Incidence, Risk Factors and Outcome of Late Onset Noninfectious Pulmonary Complications after Allogeneic Hematopoietic Stem Cell Transplantation: A Prospective Cohort Study

Introduction: Late onset noninfectious pulmonary complications (LONIPCs) occurring beyond the third month following allogeneic hematopoietic stem cell transplantation (HSCT) are various and are associated with a poor outcome. Bronchiolitis obliterans (BO) is the most frequent LONIPC. Available epidemiological data are conflicting and exclusively come from retrospective studies.

Methods: We conducted a prospective observational cohort study where all consecutive patients who were scheduled to receive an allogeneic HSCT between January, 31, 2006 and December, 31, 2008 at the university-teaching Saint Louis Hospital (Paris, France) were prospectively screened for inclusion in the study. Those allogeneic HSCT recipients surviving at day 100 were included in the cohort. They were followed-up for at least three years after HSCT. Clinical outcomes were the 3-year incidence and mortality of LONIPC, and the identification of early risk factors for LONIPC and specifically BO. This study is registered with ClinicalTrials.gov, number NCT 01219972.

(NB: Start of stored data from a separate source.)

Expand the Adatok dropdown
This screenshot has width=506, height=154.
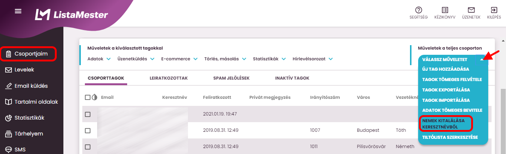point(99,59)
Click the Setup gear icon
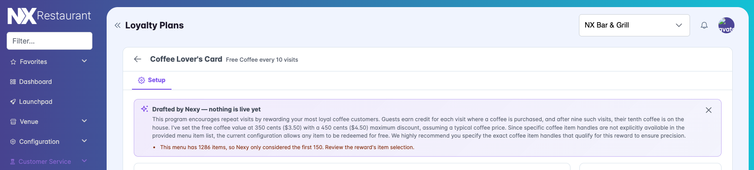This screenshot has height=170, width=754. [x=141, y=80]
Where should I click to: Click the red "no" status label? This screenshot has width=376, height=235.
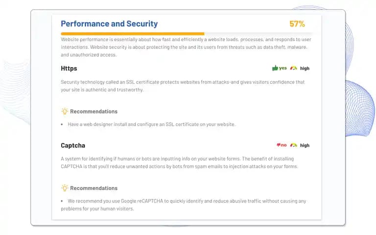(x=283, y=145)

Results: 198 patients were included after a median of 101 [IQR: 99-106] days following HSCT, from a total of 243 screened patients. The actual median follow up of the 198 included patients was 72.3 months [IQR: 15.2-88.5]. 68 patients died within the first 36 months resulting in a 3-year overall survival after inclusion of 65.4% (95%CI: 59.1-72.4%). Fifty five episodes of LONIPC were diagnosed in 43 patients. These 55 LONIPC were diagnosed as BO (n=22), interstitial lung disease (n=12), and others. Ten patients had more than one LONIPC during the follow-up. At 36 months after inclusion, the estimated cumulative incidence of LONIPC was 19.8% (95%CI: 14.2-25.3%). The 36 months cumulative incidence of BOS was 10.7%, (95%CI: 6.3-15.1%). 18 patients with a LONIPC died during the follow up with an estimated median survival of 78.5 months (95%CI: 20.0-not reached) after the diagnosis of LONIPC. The occurrence of LONIPC was associated with an increased hazard of death (HR=2.18, 95%CI= 1.14; 4.15; p= 0.0181). Based on a multivariable Cox model, a chest irradiation prior to HSCT, a history of pneumonia within the 100 days post HSCT and a low FEF 25-75 at day 100 were associated with the development of LONIPC. The use of PBSC was predictive for BOS based on a multivariable Cox model both after multiple imputation and on the complete cases whereas both a history of post transplantation pneumonia and bronchial abnormalities on CT scan at day 100 were also identified as predictive factors after multiple imputation and a 10% FEV1 decline from baseline to day 100 was a predictive factor for BOS on the complete cases.

Conclusion: our data give clues to identify high-risk patients for developing LONIPC/BO. These patients should be targeted for close monitoring, and so offer earlier treatment of LONIPC or prophylactic treatment to improve the outcome.

Funding: The study was supported by an institutional grant from the French Ministry of Health (CRC 04118).